INSTRUCTIONS TO FOLLOW — Swap "Viewport" for "Display area" throughout the material below, and leave everything else as it is.

GIVEN ENTRIES —
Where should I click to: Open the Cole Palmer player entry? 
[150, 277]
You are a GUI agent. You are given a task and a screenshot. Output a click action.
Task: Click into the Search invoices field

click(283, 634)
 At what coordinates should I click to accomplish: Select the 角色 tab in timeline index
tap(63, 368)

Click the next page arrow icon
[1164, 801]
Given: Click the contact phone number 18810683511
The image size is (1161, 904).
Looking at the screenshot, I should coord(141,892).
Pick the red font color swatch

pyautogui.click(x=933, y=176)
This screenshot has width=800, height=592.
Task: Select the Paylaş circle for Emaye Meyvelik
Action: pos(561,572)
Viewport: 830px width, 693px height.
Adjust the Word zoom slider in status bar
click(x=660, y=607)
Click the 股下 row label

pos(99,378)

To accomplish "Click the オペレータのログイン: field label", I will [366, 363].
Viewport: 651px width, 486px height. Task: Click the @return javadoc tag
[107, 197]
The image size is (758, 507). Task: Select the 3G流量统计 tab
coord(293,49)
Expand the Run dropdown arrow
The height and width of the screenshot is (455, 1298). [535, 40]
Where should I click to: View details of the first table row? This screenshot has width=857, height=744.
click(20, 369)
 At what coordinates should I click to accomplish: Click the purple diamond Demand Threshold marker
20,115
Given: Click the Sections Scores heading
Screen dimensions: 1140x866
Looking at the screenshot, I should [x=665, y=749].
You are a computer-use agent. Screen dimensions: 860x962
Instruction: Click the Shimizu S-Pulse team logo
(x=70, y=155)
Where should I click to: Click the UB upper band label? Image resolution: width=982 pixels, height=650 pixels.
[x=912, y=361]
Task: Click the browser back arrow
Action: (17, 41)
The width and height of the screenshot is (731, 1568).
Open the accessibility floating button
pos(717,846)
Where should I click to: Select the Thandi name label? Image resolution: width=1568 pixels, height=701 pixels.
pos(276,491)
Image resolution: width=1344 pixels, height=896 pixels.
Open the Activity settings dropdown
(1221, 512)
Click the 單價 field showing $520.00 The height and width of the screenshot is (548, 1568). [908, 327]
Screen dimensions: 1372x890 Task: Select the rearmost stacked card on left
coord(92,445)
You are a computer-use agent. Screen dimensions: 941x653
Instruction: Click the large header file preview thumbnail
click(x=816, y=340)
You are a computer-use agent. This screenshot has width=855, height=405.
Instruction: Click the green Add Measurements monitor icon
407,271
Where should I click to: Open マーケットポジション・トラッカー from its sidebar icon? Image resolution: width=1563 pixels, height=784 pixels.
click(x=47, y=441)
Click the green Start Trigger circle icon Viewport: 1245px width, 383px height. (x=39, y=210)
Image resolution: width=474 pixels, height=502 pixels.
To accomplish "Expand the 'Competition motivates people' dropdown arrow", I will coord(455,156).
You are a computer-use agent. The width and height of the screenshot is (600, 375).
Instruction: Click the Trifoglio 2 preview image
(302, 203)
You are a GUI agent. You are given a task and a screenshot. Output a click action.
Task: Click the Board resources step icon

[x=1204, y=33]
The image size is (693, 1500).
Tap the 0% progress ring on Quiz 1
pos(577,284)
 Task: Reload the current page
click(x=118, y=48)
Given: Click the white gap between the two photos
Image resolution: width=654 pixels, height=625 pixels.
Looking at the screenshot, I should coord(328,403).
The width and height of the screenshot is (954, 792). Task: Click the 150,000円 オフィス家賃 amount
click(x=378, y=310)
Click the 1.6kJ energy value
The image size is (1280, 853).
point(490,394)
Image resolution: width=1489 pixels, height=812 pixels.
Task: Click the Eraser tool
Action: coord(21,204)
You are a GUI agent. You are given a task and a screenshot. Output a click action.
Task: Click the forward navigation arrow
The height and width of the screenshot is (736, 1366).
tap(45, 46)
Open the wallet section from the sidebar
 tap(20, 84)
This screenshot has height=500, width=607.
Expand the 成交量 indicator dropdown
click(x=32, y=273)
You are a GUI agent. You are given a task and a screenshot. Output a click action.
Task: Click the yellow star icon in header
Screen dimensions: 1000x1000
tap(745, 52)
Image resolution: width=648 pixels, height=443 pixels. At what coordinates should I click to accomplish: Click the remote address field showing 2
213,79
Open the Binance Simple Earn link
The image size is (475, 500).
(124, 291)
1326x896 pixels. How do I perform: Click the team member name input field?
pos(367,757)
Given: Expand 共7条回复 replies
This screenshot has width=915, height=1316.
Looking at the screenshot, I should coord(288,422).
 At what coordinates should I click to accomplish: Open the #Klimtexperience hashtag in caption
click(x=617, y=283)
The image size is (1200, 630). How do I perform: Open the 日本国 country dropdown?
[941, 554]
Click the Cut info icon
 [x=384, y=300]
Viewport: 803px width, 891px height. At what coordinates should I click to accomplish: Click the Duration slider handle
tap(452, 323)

TASK SOLUTION —
Where should I click to: Open the Cole Palmer player entry? 
[150, 277]
You are a GUI agent. You are given a task and a screenshot. Output a click action.
Task: Click into the Search invoices field

click(283, 634)
 At what coordinates should I click to accomplish: Select the 角色 tab in timeline index
tap(63, 368)

Click the next page arrow icon
[1164, 801]
Given: Click the contact phone number 18810683511
The image size is (1161, 904).
Looking at the screenshot, I should coord(141,892).
Pick the red font color swatch

pyautogui.click(x=933, y=176)
This screenshot has width=800, height=592.
Task: Select the Paylaş circle for Emaye Meyvelik
Action: pos(561,572)
Display area: 830px width, 693px height.
Adjust the Word zoom slider in status bar
click(x=660, y=607)
Click the 股下 row label

pos(99,378)

To accomplish "Click the オペレータのログイン: field label", I will [366, 363].
Display area: 651px width, 486px height. Task: Click the @return javadoc tag
[107, 197]
The image size is (758, 507). Task: Select the 3G流量统计 tab
coord(293,49)
Expand the Run dropdown arrow
The height and width of the screenshot is (455, 1298). [535, 40]
Where should I click to: View details of the first table row? This screenshot has width=857, height=744.
click(20, 369)
 At what coordinates should I click to accomplish: Click the purple diamond Demand Threshold marker
20,115
Given: Click the Sections Scores heading
Screen dimensions: 1140x866
Looking at the screenshot, I should [x=665, y=749].
You are a computer-use agent. Screen dimensions: 860x962
Instruction: Click the Shimizu S-Pulse team logo
(x=70, y=155)
Where should I click to: Click the UB upper band label? Image resolution: width=982 pixels, height=650 pixels.
[x=912, y=361]
Task: Click the browser back arrow
Action: (17, 41)
The width and height of the screenshot is (731, 1568).
Open the accessibility floating button
pos(717,846)
Where should I click to: Select the Thandi name label? Image resolution: width=1568 pixels, height=701 pixels.
pos(276,491)
Image resolution: width=1344 pixels, height=896 pixels.
Open the Activity settings dropdown
(1221, 512)
Click the 單價 field showing $520.00 The height and width of the screenshot is (548, 1568). [908, 327]
Screen dimensions: 1372x890 Task: Select the rearmost stacked card on left
coord(92,445)
You are a computer-use agent. Screen dimensions: 941x653
Instruction: Click the large header file preview thumbnail
click(x=816, y=340)
You are a computer-use agent. This screenshot has width=855, height=405.
Instruction: Click the green Add Measurements monitor icon
407,271
Where should I click to: Open マーケットポジション・トラッカー from its sidebar icon? Image resolution: width=1563 pixels, height=784 pixels.
click(x=47, y=441)
Click the green Start Trigger circle icon Display area: 1245px width, 383px height. (x=39, y=210)
Image resolution: width=474 pixels, height=502 pixels.
To accomplish "Expand the 'Competition motivates people' dropdown arrow", I will coord(455,156).
You are a computer-use agent. The width and height of the screenshot is (600, 375).
Instruction: Click the Trifoglio 2 preview image
(302, 203)
You are a GUI agent. You are given a task and a screenshot. Output a click action.
Task: Click the Board resources step icon

[x=1204, y=33]
The image size is (693, 1500).
Tap the 0% progress ring on Quiz 1
pos(577,284)
 Task: Reload the current page
click(x=118, y=48)
Given: Click the white gap between the two photos
Image resolution: width=654 pixels, height=625 pixels.
Looking at the screenshot, I should coord(328,403).
The width and height of the screenshot is (954, 792). Task: Click the 150,000円 オフィス家賃 amount
click(x=378, y=310)
Click the 1.6kJ energy value
The image size is (1280, 853).
point(490,394)
Image resolution: width=1489 pixels, height=812 pixels.
Task: Click the Eraser tool
Action: coord(21,204)
You are a GUI agent. You are given a task and a screenshot. Output a click action.
Task: Click the forward navigation arrow
The height and width of the screenshot is (736, 1366).
tap(45, 46)
Open the wallet section from the sidebar
 tap(20, 84)
This screenshot has height=500, width=607.
Expand the 成交量 indicator dropdown
click(x=32, y=273)
You are a GUI agent. You are given a task and a screenshot. Output a click action.
Task: Click the yellow star icon in header
Screen dimensions: 1000x1000
tap(745, 52)
Image resolution: width=648 pixels, height=443 pixels. At what coordinates should I click to accomplish: Click the remote address field showing 2
213,79
Open the Binance Simple Earn link
The image size is (475, 500).
(124, 291)
1326x896 pixels. How do I perform: Click the team member name input field?
pos(367,757)
Given: Expand 共7条回复 replies
This screenshot has width=915, height=1316.
Looking at the screenshot, I should coord(288,422).
 At what coordinates should I click to accomplish: Open the #Klimtexperience hashtag in caption
click(x=617, y=283)
The image size is (1200, 630). How do I perform: Open the 日本国 country dropdown?
[941, 554]
Click the Cut info icon
 [x=384, y=300]
Display area: 803px width, 891px height. At what coordinates should I click to accomplish: Click the Duration slider handle
tap(452, 323)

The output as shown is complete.